§ PAGE EXCERPT
▼
R/WTsmth_nFold_CV.R

Defines functions cvfit_WTSMTH

Documented in cvfit_WTSMTH

#' Penalized Regression with Lasso and Weighted Fusion Penalties with Cross-Validation
#' 
#' Uses n-fold cross-validation (CV) to fit a penalized regression model with Lasso 
#' penalty and weighted fusion penalty. Return the loss of all pair of tuning parameters, 
#' find the best pair of tuning parameters with the lowest loss, and estimate the regression coefficient.  
#' The CV process fine-tunes the tuning parameters required for the penalty terms
#' and find the pair of lambda_1 and lambda_2 that minimizes the average validation loss.
#' 
#'   
#' @param data An object of class "WTsmth.data" as generated by prep()
#' @param lambda1 A numeric vector. Lambda_1 values to be considered that controls the Lasso penalty. 
#' Provided values will be transformed to 2^(lambda1). The default value is c(-8:0).
#' The user can customize the range and step_size of the candidate tuning parameters
#' In most cases, the user will need to run the function more than one time to 
#' adjust the range and step_size of tuning parameters
#' to locate to a reasonable range according to the `Loss` and `selected.lambda` 
#' from the previous round of model fitting 
#' @param lambda2 A numeric vector. Lambda_2 values to be considered that controls
#'  the weighted fusion penalty.
#' Provided values will be transformed to 2^(lambda2). 
#' The default value is c(-8:8).
#' The user can customize the range and step_size of the candidate tuning parameters
#' In most cases, the user will need to run the function more than one time to 
#' adjust the range and step_size of tuning parameters
#' to locate to a reasonable range according to the `Loss` and `selected.lambda`
#'  from the previous round of model fitting.
#' @param weight A character. The type of weighting. Must be one of 
#'   (`eql`, `keql`, `wcs`, `kwcs`, `wif`, `kwif`), which indicates the
#'   equal weight, K x equal weight, Cosine similarity, K x cosine similarity, 
#'   inverse frequency, and K x inverse frequency respectively, where K is the number of
#'   individuals in each CNV active region. 
#'   `eql` and `keql` gives equal weight to adjacent CNVs.
#'    `wcs` and `kwcs` allow similar CNV fragments to have more similar effect size. 
#'    `wif` and `kwif` will encourage CNV with lower frequency to borrow 
#'   information from nearby more frequent CNV fragments.
#'   Considering that CNVs usually present in some CNV-active regions and there are
#'    large regions in between with no CNV at all. K will describe the number of individuals 
#'    having any CNV activities in a CNV-active region, and varying the weight according 
#'    to the sample size across regions.
▲
§ DATA ROWS
▼
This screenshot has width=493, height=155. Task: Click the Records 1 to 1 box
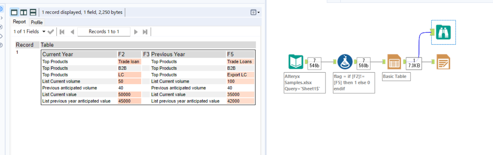coord(104,31)
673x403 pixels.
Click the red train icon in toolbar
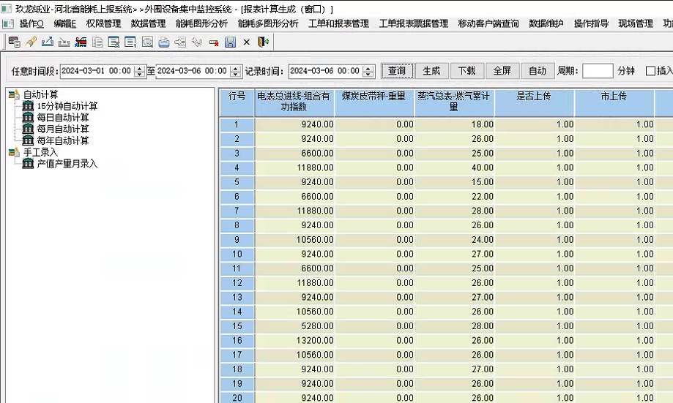(81, 42)
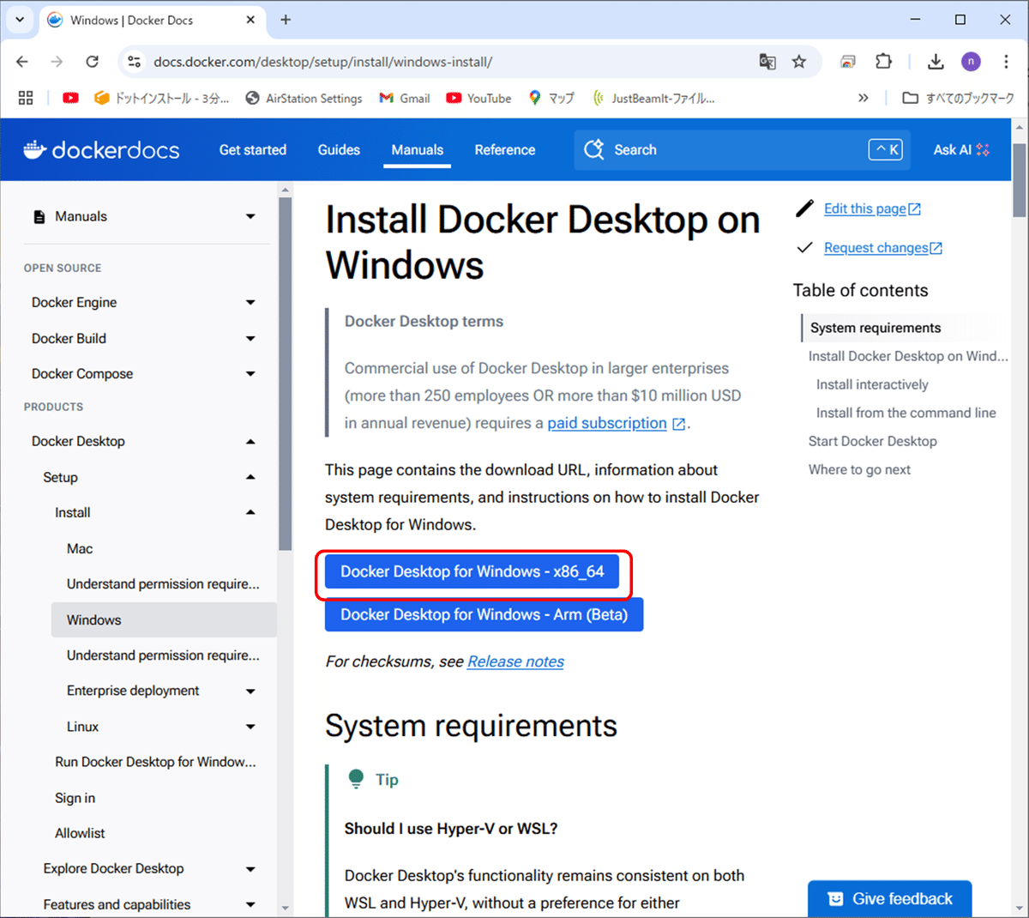Open the Release notes link

[515, 661]
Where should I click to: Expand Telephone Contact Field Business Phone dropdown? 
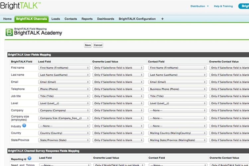click(x=178, y=89)
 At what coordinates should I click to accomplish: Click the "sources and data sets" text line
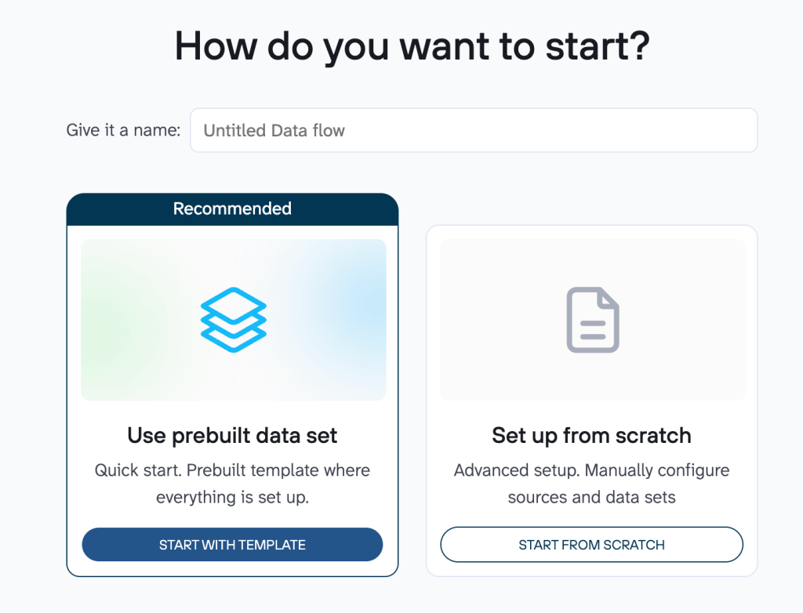point(591,497)
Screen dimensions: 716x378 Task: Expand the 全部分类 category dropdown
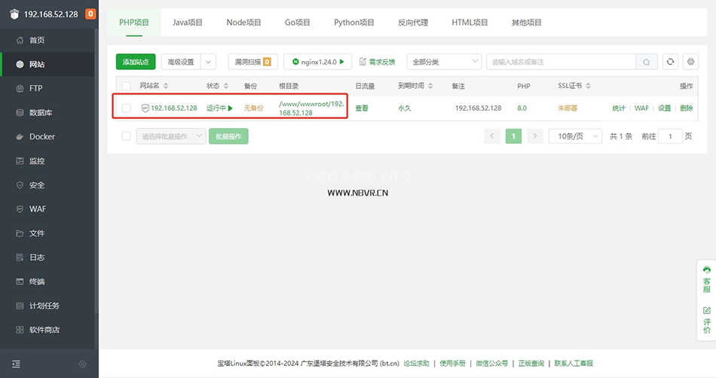pos(444,62)
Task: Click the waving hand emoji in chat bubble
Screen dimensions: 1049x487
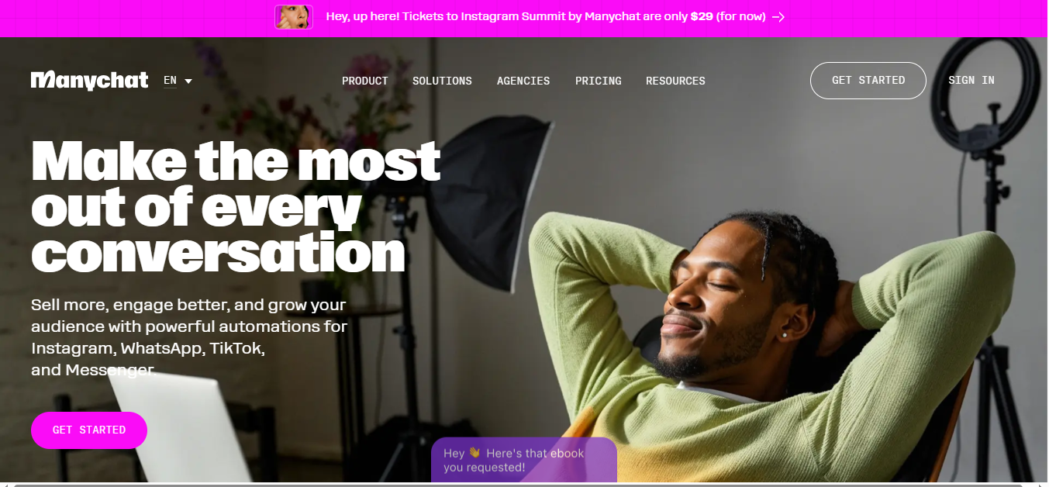Action: point(475,453)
▲
§ TO BE DONE
Carry on the roxygen documentation for cvfit_WTSMTH, starting right after its last line.

§ EXERCISE ANSWER
#' @param family A character. The family of the outcome. Must be one of
#'   "gaussian" (Y is continuous) or "binomial" (Y is binary).
#' @param cv.control A list object. Allows user to control cross-validation
#'   procedure. Allowed elements are `n.fold`, the number of cross-validation
#'   folds with a default value of 5, depends on the sample size, 
#'   it can be chosen to have other folds (such as 3, 10); 
#'   `n.core` is the number of cores to use in procedure, 
#'   check available computation resource before choosing;
#'    and `stratified`, if TRUE and `family` = "binomial", the folds will be
#'   stratified within each category of Y (this option is recommended if either
#'    category of the outcome is "rare".)
#' @param iter.control A list object. Allows the user to control iteratively
#'   update procedure. Allowed elements are `max.iter`, the maximum number
#'   of iterations, it guarantees the function returns results within reasonable time;
#'  `tol.beta` is the threshold below which the procedure is deemed converged, 
#'   which controls the absolute difference between consecutive beta updates.
#'   `tol.loss` is the threshold  below which the procedure
#'   is deemed converged, which controls the difference in consecutive loss updates.
#'
#' @param verbose A logical object. If `TRUE`, print progression updates.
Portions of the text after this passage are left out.